THE TASK: Take the line with "Maximize the MACD indicator pane" as the first and the last line of the data as the end. Write out both and every line between exactly, except pictures.

-*-*-

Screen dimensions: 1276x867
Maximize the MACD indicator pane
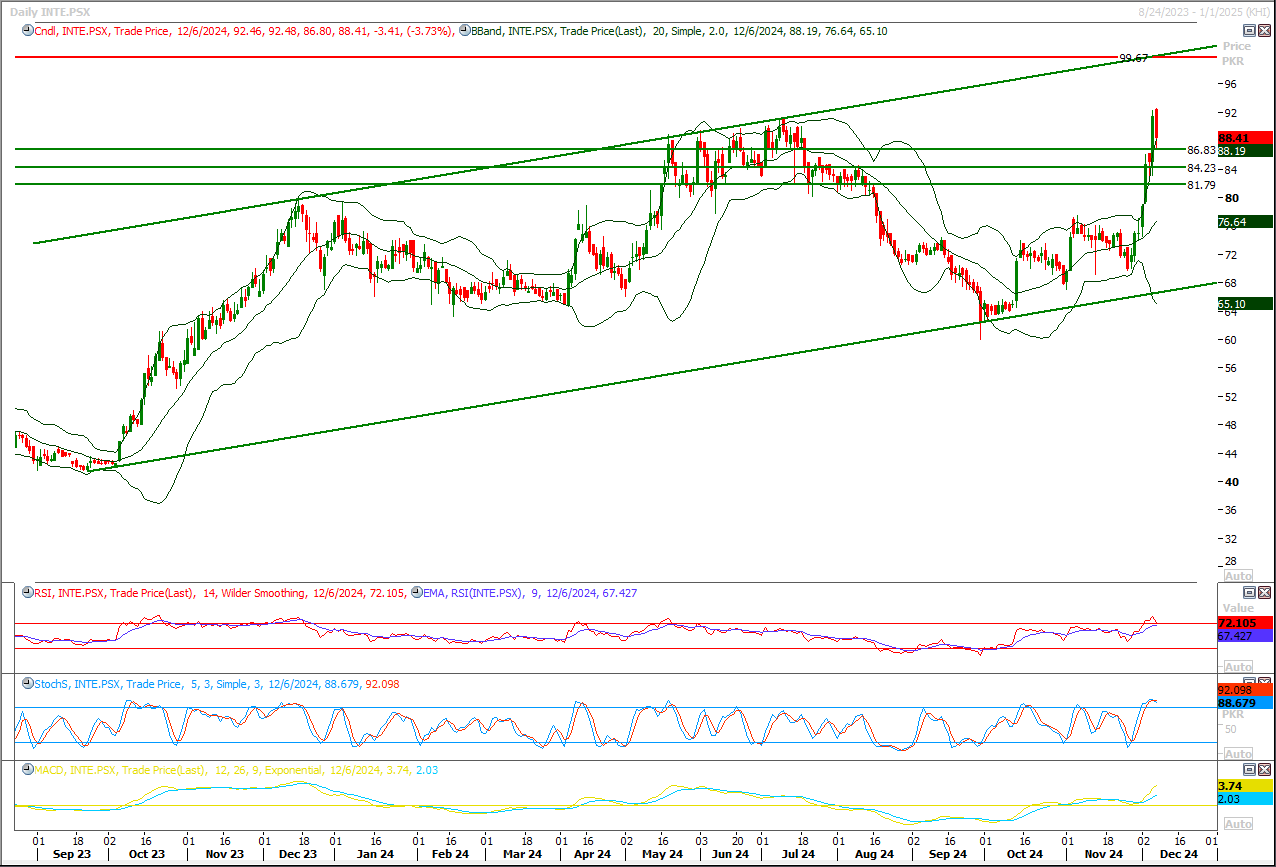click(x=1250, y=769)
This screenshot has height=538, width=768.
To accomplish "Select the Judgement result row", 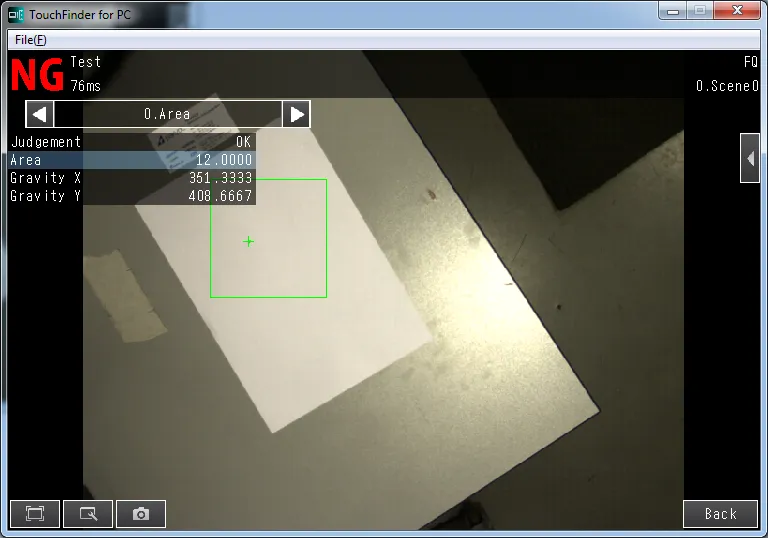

-*-*-

ANSWER TO THIS PROBLEM:
Maximize the MACD indicator pane
click(x=1250, y=769)
This screenshot has height=538, width=768.
To accomplish "Select the Judgement result row", 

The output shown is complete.